- Instructions to follow -
Reproduce word for word the stretch of the material from the line containing "Switch to the Installed" through the end, and nothing more.

- Records to use -

::::::::::

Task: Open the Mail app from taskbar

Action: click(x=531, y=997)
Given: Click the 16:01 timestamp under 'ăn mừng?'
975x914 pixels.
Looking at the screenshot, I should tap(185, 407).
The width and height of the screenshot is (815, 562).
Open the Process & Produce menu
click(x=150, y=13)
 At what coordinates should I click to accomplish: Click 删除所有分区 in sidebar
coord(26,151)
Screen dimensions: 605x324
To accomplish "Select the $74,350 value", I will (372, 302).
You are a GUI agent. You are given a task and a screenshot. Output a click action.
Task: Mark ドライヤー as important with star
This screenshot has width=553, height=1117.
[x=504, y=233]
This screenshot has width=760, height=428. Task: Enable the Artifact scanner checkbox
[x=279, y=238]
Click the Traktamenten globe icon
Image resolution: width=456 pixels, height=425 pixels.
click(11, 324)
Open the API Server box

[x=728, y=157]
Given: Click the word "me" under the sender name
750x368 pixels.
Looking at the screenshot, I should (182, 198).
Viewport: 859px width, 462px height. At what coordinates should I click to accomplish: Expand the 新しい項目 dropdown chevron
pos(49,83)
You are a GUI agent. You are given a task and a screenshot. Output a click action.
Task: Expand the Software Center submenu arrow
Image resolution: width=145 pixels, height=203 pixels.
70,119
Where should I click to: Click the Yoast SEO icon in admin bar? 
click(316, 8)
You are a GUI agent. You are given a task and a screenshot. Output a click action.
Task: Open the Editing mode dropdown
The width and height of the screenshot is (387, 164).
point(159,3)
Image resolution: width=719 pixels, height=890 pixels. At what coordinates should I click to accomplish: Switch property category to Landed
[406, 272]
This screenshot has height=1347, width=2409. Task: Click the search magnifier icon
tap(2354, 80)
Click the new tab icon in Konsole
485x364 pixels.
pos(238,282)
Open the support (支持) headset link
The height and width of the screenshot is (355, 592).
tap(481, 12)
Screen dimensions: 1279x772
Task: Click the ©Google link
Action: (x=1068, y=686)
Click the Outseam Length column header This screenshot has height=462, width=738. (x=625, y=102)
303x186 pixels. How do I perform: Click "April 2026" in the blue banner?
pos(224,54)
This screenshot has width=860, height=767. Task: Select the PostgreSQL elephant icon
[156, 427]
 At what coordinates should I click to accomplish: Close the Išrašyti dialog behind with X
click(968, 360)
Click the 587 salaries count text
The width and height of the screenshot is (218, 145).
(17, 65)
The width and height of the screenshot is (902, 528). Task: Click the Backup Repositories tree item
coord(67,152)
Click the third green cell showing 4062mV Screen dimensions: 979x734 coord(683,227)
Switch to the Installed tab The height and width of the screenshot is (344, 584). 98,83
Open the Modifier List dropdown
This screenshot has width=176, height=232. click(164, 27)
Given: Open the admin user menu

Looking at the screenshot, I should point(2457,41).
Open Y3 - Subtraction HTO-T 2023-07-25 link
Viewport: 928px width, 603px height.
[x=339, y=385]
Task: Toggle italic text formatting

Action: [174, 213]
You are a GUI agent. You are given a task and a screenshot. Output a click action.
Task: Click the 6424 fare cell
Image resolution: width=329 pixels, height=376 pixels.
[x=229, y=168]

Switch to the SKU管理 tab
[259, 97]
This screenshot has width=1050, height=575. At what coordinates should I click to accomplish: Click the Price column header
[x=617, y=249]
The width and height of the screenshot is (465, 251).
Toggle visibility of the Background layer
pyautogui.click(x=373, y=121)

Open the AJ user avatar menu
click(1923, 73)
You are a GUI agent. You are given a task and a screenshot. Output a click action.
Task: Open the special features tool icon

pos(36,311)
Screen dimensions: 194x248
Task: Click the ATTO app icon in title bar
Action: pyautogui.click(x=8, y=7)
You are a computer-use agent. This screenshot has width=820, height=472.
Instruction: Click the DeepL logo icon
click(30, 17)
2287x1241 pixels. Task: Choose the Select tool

::::::::::

- Output of the task -
Switch to the Installed tab The height and width of the screenshot is (344, 584). 98,83
Open the Modifier List dropdown
This screenshot has width=176, height=232. click(164, 27)
Given: Open the admin user menu

Looking at the screenshot, I should point(2457,41).
Open Y3 - Subtraction HTO-T 2023-07-25 link
Viewport: 928px width, 603px height.
[x=339, y=385]
Task: Toggle italic text formatting

Action: [174, 213]
You are a GUI agent. You are given a task and a screenshot. Output a click action.
Task: Click the 6424 fare cell
Image resolution: width=329 pixels, height=376 pixels.
[x=229, y=168]

Switch to the SKU管理 tab
[259, 97]
This screenshot has width=1050, height=575. At what coordinates should I click to accomplish: Click the Price column header
[x=617, y=249]
The width and height of the screenshot is (465, 251).
Toggle visibility of the Background layer
pyautogui.click(x=373, y=121)

Open the AJ user avatar menu
click(1923, 73)
You are a GUI agent. You are given a task and a screenshot. Output a click action.
Task: Open the special features tool icon

pos(36,311)
Screen dimensions: 194x248
Task: Click the ATTO app icon in title bar
Action: pyautogui.click(x=8, y=7)
You are a computer-use agent. This screenshot has width=820, height=472.
Instruction: Click the DeepL logo icon
click(30, 17)
2287x1241 pixels. Task: Choose the Select tool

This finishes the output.